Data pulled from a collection
━━━━━━━━━━━━━━━━━━━━
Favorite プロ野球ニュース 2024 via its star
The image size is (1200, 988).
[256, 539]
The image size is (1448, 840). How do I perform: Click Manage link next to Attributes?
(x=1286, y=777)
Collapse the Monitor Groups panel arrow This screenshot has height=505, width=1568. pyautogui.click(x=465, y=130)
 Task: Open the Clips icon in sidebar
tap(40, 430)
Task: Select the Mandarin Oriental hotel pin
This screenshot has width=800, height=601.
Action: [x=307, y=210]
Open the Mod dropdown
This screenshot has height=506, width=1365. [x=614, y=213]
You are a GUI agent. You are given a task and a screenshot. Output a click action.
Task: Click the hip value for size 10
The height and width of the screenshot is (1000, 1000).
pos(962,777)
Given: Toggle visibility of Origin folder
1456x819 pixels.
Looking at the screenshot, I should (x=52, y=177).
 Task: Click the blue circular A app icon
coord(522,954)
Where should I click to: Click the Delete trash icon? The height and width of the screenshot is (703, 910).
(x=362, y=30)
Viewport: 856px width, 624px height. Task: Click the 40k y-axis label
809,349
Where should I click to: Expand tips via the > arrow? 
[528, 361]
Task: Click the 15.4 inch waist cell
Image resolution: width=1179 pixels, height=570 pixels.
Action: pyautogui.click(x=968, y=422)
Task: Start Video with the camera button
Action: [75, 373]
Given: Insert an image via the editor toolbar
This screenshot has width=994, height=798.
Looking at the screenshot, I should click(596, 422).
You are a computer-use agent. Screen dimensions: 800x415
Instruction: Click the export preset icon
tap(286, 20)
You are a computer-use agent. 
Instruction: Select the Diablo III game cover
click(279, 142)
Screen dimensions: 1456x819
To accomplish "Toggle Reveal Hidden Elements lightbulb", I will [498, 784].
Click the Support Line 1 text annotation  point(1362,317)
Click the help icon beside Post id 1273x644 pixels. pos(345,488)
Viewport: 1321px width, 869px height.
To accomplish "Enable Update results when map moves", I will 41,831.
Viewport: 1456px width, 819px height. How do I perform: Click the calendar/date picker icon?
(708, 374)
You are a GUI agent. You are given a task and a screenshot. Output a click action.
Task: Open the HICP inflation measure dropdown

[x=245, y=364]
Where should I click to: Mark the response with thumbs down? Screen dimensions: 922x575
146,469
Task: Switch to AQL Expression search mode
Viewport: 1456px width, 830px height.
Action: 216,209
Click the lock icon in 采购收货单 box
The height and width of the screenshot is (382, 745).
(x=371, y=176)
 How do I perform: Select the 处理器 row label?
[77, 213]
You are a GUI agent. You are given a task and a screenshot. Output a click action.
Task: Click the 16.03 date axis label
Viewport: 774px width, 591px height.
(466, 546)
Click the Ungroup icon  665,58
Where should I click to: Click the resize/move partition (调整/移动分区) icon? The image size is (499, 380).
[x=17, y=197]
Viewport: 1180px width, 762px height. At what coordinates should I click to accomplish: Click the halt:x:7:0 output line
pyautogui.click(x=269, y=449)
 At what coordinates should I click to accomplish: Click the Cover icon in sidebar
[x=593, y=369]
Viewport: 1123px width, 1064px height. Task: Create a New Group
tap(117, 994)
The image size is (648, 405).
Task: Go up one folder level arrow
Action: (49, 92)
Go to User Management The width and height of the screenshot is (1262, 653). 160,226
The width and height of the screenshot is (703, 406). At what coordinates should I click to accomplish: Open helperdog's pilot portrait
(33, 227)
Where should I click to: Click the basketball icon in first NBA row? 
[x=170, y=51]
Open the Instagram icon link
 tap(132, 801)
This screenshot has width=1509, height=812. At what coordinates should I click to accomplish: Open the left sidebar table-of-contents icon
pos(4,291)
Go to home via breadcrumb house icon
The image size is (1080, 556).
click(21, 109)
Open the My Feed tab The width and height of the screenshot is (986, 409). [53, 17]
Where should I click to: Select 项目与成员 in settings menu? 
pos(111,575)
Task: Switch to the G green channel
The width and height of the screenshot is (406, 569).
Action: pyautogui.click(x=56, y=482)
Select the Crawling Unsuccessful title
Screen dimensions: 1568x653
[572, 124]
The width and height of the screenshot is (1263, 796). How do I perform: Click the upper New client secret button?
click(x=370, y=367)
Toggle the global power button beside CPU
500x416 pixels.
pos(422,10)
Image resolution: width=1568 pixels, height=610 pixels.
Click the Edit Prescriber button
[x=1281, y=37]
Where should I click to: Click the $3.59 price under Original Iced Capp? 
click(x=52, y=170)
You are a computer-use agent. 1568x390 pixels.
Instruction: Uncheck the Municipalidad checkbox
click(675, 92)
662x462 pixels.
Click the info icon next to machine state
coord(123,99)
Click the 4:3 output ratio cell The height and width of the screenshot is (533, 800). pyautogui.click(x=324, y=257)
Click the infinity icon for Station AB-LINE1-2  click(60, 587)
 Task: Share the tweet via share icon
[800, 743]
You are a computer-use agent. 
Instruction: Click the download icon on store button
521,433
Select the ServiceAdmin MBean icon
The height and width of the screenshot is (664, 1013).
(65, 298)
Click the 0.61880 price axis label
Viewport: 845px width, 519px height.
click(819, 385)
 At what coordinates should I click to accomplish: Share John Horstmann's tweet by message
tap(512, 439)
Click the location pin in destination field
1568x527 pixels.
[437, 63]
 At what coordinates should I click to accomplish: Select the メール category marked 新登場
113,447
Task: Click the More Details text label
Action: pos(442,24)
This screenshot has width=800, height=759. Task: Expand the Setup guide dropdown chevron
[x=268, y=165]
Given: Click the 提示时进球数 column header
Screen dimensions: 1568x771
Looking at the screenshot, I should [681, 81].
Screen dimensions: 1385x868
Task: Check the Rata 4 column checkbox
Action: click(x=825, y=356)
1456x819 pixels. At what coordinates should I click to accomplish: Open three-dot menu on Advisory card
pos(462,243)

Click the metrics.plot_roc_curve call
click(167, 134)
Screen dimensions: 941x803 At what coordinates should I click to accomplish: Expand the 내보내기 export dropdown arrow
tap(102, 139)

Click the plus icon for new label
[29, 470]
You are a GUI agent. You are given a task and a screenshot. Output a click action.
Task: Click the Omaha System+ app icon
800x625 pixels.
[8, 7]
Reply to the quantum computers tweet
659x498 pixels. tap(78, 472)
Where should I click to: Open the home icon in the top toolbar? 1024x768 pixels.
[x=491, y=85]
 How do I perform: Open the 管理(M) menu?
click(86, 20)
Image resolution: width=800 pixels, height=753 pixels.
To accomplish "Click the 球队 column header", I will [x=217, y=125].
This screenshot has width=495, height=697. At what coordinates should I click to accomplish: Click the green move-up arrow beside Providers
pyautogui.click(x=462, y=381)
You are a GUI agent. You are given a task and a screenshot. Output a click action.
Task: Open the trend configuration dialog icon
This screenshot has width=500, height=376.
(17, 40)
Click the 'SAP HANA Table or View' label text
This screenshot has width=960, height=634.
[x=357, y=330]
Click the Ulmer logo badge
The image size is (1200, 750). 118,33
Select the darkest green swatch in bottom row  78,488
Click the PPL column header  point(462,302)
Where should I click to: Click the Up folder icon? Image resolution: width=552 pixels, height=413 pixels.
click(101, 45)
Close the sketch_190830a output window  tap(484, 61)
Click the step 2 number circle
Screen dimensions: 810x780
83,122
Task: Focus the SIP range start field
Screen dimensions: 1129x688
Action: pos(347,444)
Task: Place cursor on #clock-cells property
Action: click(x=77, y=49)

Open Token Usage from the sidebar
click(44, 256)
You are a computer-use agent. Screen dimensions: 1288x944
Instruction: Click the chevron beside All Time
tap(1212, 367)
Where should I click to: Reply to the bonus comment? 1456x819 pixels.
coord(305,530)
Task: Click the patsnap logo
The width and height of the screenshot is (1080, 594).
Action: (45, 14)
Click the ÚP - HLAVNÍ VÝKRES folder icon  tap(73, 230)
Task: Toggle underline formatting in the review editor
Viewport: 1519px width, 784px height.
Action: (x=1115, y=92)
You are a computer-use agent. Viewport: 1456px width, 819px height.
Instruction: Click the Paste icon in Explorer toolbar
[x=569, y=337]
━━━━━━━━━━━━━━━━━━━━
**Exercise description**
Write out the lines exactly, beginning with the line that contains "Task: Click the patsnap logo" and continuing through the line that contains "Action: (x=1115, y=92)".

**Solution for this problem**
Task: Click the patsnap logo
The width and height of the screenshot is (1080, 594).
Action: (45, 14)
Click the ÚP - HLAVNÍ VÝKRES folder icon  tap(73, 230)
Task: Toggle underline formatting in the review editor
Viewport: 1519px width, 784px height.
Action: (x=1115, y=92)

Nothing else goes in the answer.